I think it’s easy to appreciate what God has done on our behalf, but our goal is this life is to be like Him so that we can spend eternity with him. What better way to be like Him than to forgive like him?

This is what we say in the Lord’s Prayer that Jesus taught his disciples, “forgive us our tressspasses as we forgive those who trespass against us.” We seek to be forgiven, but the degree to which we will be forgiven is the degree to which we have forgiven others. Just take a moment now. Can you think of a single person against whom you harbor a grudge? Is there a single person–even if just one–that we need to let know that we love and forgive them? 

I think families are usually the best place to start! We ALL make mistakes, we all fail, we all fall, and our merciful lord forgives us time and time again. The Gospel today teaches that we are witnesses of the love and mercy of God–but what kind of witness will we be if we can’t even forgive our family? What kind of forgiveness should we expect from God, if we are unwilling to forgive others from the heart? 

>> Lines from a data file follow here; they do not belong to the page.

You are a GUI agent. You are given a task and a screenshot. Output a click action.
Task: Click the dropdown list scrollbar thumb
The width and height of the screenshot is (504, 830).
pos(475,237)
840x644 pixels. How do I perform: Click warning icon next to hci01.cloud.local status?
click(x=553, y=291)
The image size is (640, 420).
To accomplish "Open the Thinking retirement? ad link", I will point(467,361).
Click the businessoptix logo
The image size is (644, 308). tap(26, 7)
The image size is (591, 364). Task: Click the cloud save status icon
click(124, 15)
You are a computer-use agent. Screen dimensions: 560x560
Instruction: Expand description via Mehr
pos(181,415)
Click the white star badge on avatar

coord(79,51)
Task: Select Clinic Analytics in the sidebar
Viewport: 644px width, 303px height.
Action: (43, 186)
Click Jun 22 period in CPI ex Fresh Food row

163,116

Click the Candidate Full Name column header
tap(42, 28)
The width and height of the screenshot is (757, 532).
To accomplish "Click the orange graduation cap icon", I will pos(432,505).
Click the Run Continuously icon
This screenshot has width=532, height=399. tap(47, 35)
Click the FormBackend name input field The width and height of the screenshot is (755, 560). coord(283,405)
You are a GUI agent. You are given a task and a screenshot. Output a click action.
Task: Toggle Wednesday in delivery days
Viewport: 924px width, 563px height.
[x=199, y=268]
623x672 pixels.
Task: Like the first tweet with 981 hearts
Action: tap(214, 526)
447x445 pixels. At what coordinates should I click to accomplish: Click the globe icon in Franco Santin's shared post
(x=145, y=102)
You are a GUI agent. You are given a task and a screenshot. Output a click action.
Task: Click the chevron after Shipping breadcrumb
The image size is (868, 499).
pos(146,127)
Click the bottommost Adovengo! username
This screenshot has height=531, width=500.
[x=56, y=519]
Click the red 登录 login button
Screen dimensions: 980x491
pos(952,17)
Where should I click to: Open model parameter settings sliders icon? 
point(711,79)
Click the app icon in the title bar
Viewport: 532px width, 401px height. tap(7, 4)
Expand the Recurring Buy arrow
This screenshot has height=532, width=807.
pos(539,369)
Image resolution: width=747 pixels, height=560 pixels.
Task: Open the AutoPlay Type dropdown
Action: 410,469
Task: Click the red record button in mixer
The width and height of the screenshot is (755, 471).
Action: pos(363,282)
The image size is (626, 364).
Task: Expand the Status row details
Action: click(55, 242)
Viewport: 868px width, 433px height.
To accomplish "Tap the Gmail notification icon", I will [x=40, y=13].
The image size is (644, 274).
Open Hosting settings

Forgiveness isn’t about what others have done to us, but is instead about who we are, and the type of person we choose to be. And we are poor Christians indeed if we are unwilling to reach out in love to reconcile with others who have harmed us…because that’s what Christians do. We end the cycle of violence. We embrace the sinner. We forgive from the fullness of the heart. We are called to be instruments and examples of the way God loves and forgives the world. 

Easy? No, of course not. But neither was the cross. And it is only through the cross that we can rise with him. Forgive today, and rise up with Him. Happy Easter.